Single specimens of Cryptocentrus shigensis Kuroda, 1956 (41.1 mm standard length: SL) and Priolepis profunda (Weber, 1909) (24.4 mm SL) represent the first specimen-supported records of those species from the Andaman Sea. Notably, the specimen of C. shigensis represents the first Indian Ocean record, the species having been previously recorded only from southern Japan and Palau. Full descriptions of the specimens are provided.

Keywords

new records, description, distribution, R/V Dr. Fridtjof Nansen, trawl surveys

Introduction

Surveys at sea, carried out by the Norwegian R/V Dr. Fridtjof Nansen, are an important and integral part of the EAF-Nansen Programme (FAO) activities and Science Plan supporting the Programme’s overall objective of promoting sustainable fisheries to improve food and nutrition security for partner countries. In 2013, 2015, and 2018, the Programme (in cooperation with the Myanmar Government) carried out three ecosystem surveys and one habitat survey off the coast of Myanmar to obtain biological and environmental information and identify species diversity as a basis for an FAO marine species identification guide intended for fishery purposes (see Psomadakis et al. 2019). Many unidentified gobiid specimens were collected during the 2018 survey from the Andaman Sea (northeastern Indian Ocean) that could not be examined in time to be included in the guide. Two of them, identified here as Cryptocentrus shigensis Kuroda, 1956 and Priolepis profunda (Weber, 1909) (all known primarily from the western Pacific Ocean), had not been previously recorded from the Andaman Sea. Detailed descriptions of the specimens are provided herein.

Methods

Counts and measurements generally followed Shibukawa et al. (2005), with the following descriptive modifications: longitudinal scale rows (“longitudinal scales” of Shibukawa et al. 2005); anterior transverse scale rows (transverse scales from anal-fin origin upwards and forward to base of first dorsal fin); posterior transverse scale rows (transverse scales from anal-fin origin upwards and backwards to base of second dorsal fin); transverse scale rows from D2 (transverse scales from origin of second dorsal fin downwards and backwards to anal-fin base); and predorsal scale rows (predorsal scales). Measurements were made to the nearest 0.01 mm, except for standard length (abbreviated as SL), which was measured to the nearest 0.1 mm. Cephalic sensory canal pores and papillae were observed using versatile staining with cyanine blue (Saruwatari et al. 1997), their terminologies following Akihito (1984). Photographs of preserved specimens were taken with a Nikon D850 camera using an internal focus bracketing function; sets of multifocal images were then collated into an overall well-focused composite image, using Combine ZP (free software). Institutional codes follow Sabaj (2020).

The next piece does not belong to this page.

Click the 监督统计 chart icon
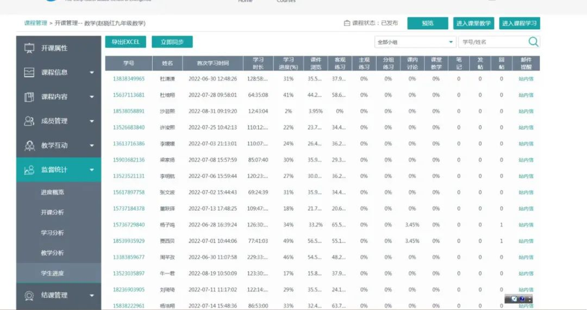click(x=29, y=170)
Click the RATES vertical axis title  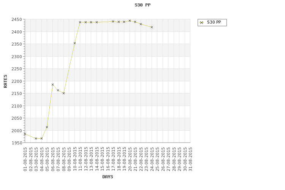5,81
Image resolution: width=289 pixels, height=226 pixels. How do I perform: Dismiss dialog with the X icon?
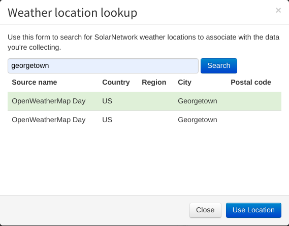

Comparative material examined in this study was as follows: NSMT-P 45884, holotype of Cryptocentrus shigensis, 78.9 mm SL, Shige, Numazu, Shizuoka Prefecture, Japan, 25 Aug 1956.

Results

Family Gobiidae Cuvier, 1816

Cryptocentrus Valenciennes, 1837

Cryptocentrus shigensis Kuroda, 1956

[English name: Shige shrimp goby] Fig. 1; Table 1

Material examined

SAIAB 208619, 41.1 mm SL, station 47 (14°41′27″N, 94°05′49″E), northeast of Coco Islands, Myanmar, Andaman Sea, Indian Ocean, 84 m depth, R/V. Dr. Fridtjof Nansen (P. N. Psomadakis), bottom trawl, 2 Sep 2018.

Description

Counts and measurements are given in Table 1 and general appearance in Fig. 1. Head and body slender, strongly compressed, width much less than depth. Anus located posteriorly, slightly separated from anal-fin origin. Snout short (much shorter than eye diameter), rounded; lateral profile steep, forming angle of ca. 60° with body axis. Eyes large, located dorsolaterally. Interorbital region very narrow (width much narrower than pupil diameter), flattened. Anterior and posterior nostrils close to each other; former located just before snout tip, with membranous tube; latter located posterodorsally of anterior nostril, small, circular. Mouth terminal, inclined anterodorsally, forming angle of ca. 50° with body axis. Lower jaw subequal to upper jaw, its posterior tip reaching vertical through posterior margin of pupil. Upper-jaw tip behind vertical through lower-jaw tip. Both jaws with irregular rows of small, pointed conical teeth, with tip of each slightly incurved posteriorly; teeth on outermost row on jaws spaced, distinctly larger than teeth on inner rows; 2 or 3 somewhat large canine-like teeth present on both sides of jaws; vomerine and palatine teeth absent. Gill membranes attached anteriorly to isthmus. Gill opening relatively narrow, anteroventral point extending slightly forward to vertical level of preopercle margin.

Table 1.

Counts and measurements of specimens of two gobies, Cryptocentrus shigensis and Priolepis profunda.

C. shigensis P. profunda
SAIAB 208619 NSMT-P 45884 (holotype) SAIAB 208454
Standard length (SL) [mm] 41.1 78.9 24.4
Counts
Dorsal-fin rays VI-I, 10 VI-I, 10 VI-I, 10
Anal-fin rays I, 9 I, 9 I, 8
Pectoral-fin rays 17 18 20
Pelvic-fin rays I, 5 I, 5 I, 5
Longitudinal scale rows ca. 55 ca. 60 (left) ca. 58 (right) 26
Anterior transverse scale rows ca. 18 ca. 20 11
Posterior transverse scale rows ca. 15 ca. 17 11
Transverse scale rows ca. 15 ca. 18 11
Predorsal scale rows ca. 25 ca. 26 18
Circumpeduncular scales ca. 14 ca. 14 12
Gill rakers 3 + 14 broken 3 + 11
Measurements [% of SL]
Head length 29.3 26.7 35.7
Snout length 5.9 5.7 9.6
Eye diameter 9.1 6.3 10.9
Interorbital width 1.2 0.8 3.3
Nape width 10.9 11.7 19.8
Head width 12.1 15.2 21.0
Head depth 18.9 16.9 26.4
Jaw length 13.5 14.8 15.9
Body depth 19.3 17.2 27.4
Body width 10.9 12.4 18.5
Predorsal length 37.5 32.2 40.5
Prepelvic length 33.9 31.1 36.0
Pre-anal length 65.1 60.1 67.0
Caudal-peduncle length 22.1 20.8 23.1
Caudal-peduncle depth 10.3 9.6 15.1
First dorsal-fin base length 15.1 15.8 16.0
Second dorsal-fin base length 26.7 27.6 21.4
Anal-fin base length 19.2 21.5 17.1
Pectoral-fin length 24.8 19.4 30.7
Pelvic-fin length 22.8 19.4 23.0
Caudal-fin length 38.2 44.0 23.0
Figure 1.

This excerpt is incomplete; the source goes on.